▶ _Teks yang Disediakan_:
________

#20_Udzur Kebodohan Dalam Syirik Akbar [3/7]


Download File Audio Kajian (.rm)

::::::::::::::::::::::::::::::::::::::::::::::

Pembahasan Tentang Dalil yang Diperselisihkan, Tentang Ada ataukah tidak Udzur dalam Perkara Syirik Akbar.

Tentunya tidak semua syirik akbar yang memungkinkan untuk menjadi perkara yang samar, tidak diketahui oleh masyarakat pada suatu tempat dan zaman tertentu.

Sebelumnya sudah kita bahas tentang dalil pertama, QS. Al A’raf 172 dan 174. Kali ini kita akan membahas Al A’raf ayat 30,

“Maka sebagian golongan Allah beri petunjuk dan satu golongan lainnya telah pasti atas mereka kesesatan. Sesungguhnya mereka menjadikan setan-setan sebagai wali-wali mereka dengan meninggalkan Allah dan mereka menyangka bahwasannya mereka berada di atas petunjuk.”
Ayat ini mereka anggap sebagai dalil bahwa dalam masalah syirik ini tidak ada udzur jahl sama sekali. Kemudian mereka mengutip perkataan Imam Ibnu Jarir Ath Thabari dalam “Jami’ul Bayan fii Takwili Ayyul Qur’an”_Tafsirnya Imam Ath Thabari dimana dalam tafsir itu beliau mengatakan,
“Firman Allah yang bunyinya “mereka sesat tetapi menyangka mendapatkan petunjuk” itu merupakan dalil yang paling nyata atas salahnya orang yang berpendapat bahwa Allah tidak akan mengazab seorangpun atas maksiat yang dia kerjakan atau kesesatan yang dia yakini kecuali jika orang itu tahu mana yang benar dan mana yang salah, sehingga dia mengerjakan keselahan tadi atas dasar penentangan. Karena jika makna ayat itu yang diazab hanya orang yang berbuat salah atas dasar kesadaran, maka tidak ada bedanya antara orang yang berbuat salah tapi mengira dia mendapat petunjuk dengan orang yang mendapat petunjuk karena sama-sama mendapatkan petunjuk, tapi ternyata yang satu sekalipun mendapat petunjuk tapi karena dia di atas kesesatan maka Allah tetap mengazabnya. Sementara Allah dalam ayat ini membedakan namanya dan hukumnya antara 2 golongan itu.”

________

▶ _Data yang Disediakan_:
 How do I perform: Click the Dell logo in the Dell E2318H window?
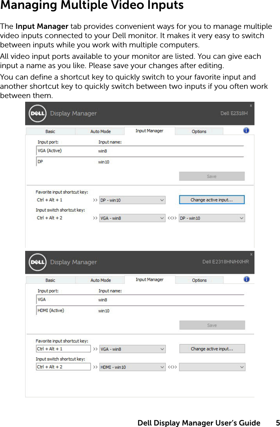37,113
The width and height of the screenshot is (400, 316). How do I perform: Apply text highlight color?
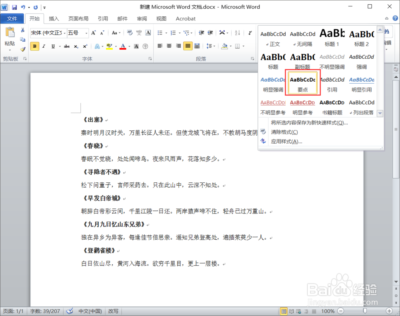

________

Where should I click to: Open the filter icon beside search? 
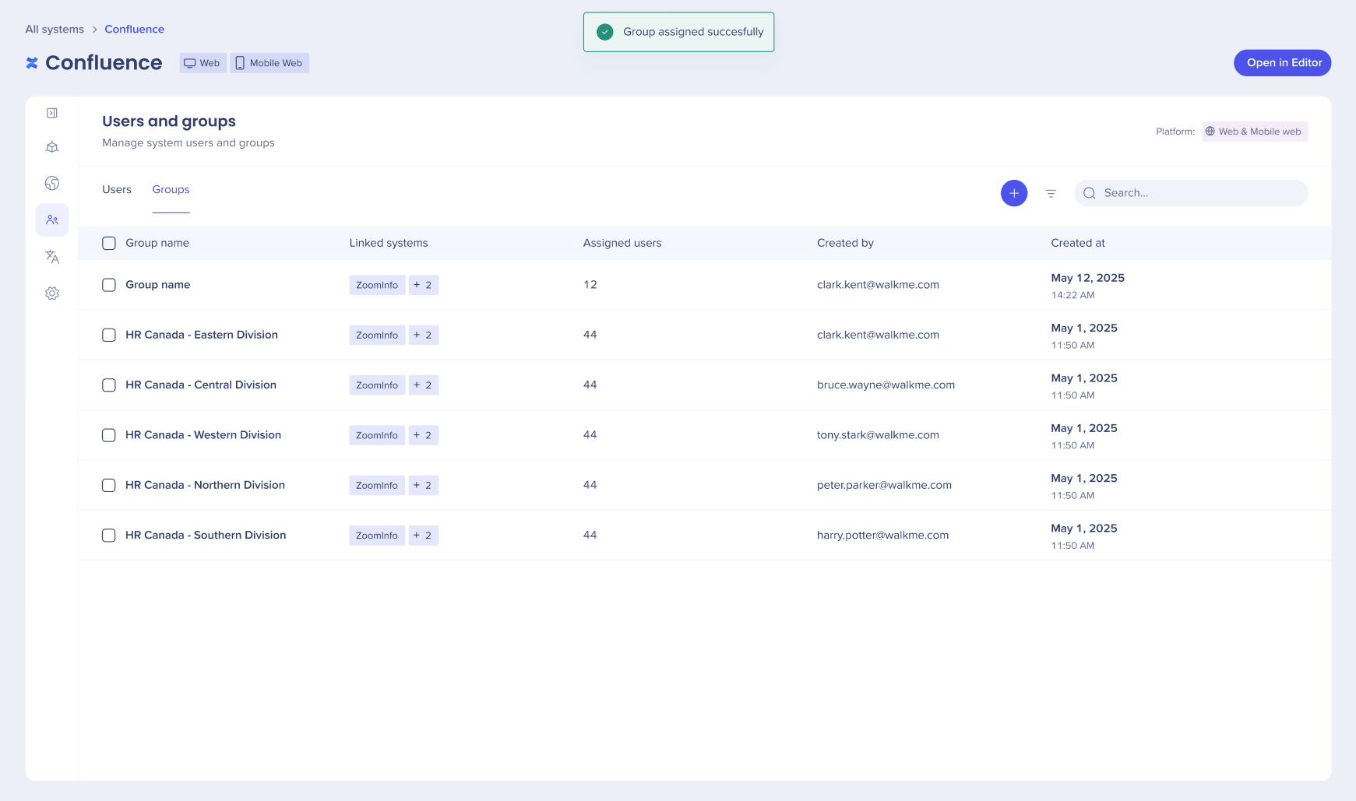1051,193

________

▶ _Tindakan yang Diperlukan_:
(a) Bisakah Anda memperbarui bagian teks kajian tentang udzur kebodohan antara "#20_Udzur Kebodohan Dalam" dan "dan zaman tertentu.", keduanya termasuk, dengan mengganti "masyarakat" menjadi "umat"?
(b) Bisakah Anda mengembalikan baris-baris pada catatan di atas, antara baris yang memuat "How do I perform: Click" dan baris yang memuat "The width and", keduanya termasuk, tanpa menyertakan gambarnya?

▶ _Jawaban per Tugas_:
(a)
#20_Udzur Kebodohan Dalam Syirik Akbar [3/7]


Download File Audio Kajian (.rm)

::::::::::::::::::::::::::::::::::::::::::::::

Pembahasan Tentang Dalil yang Diperselisihkan, Tentang Ada ataukah tidak Udzur dalam Perkara Syirik Akbar.

Tentunya tidak semua syirik akbar yang memungkinkan untuk menjadi perkara yang samar, tidak diketahui oleh umat pada suatu tempat dan zaman tertentu.

(b)
 How do I perform: Click the Dell logo in the Dell E2318H window?
37,113
The width and height of the screenshot is (400, 316). How do I perform: Apply text highlight color?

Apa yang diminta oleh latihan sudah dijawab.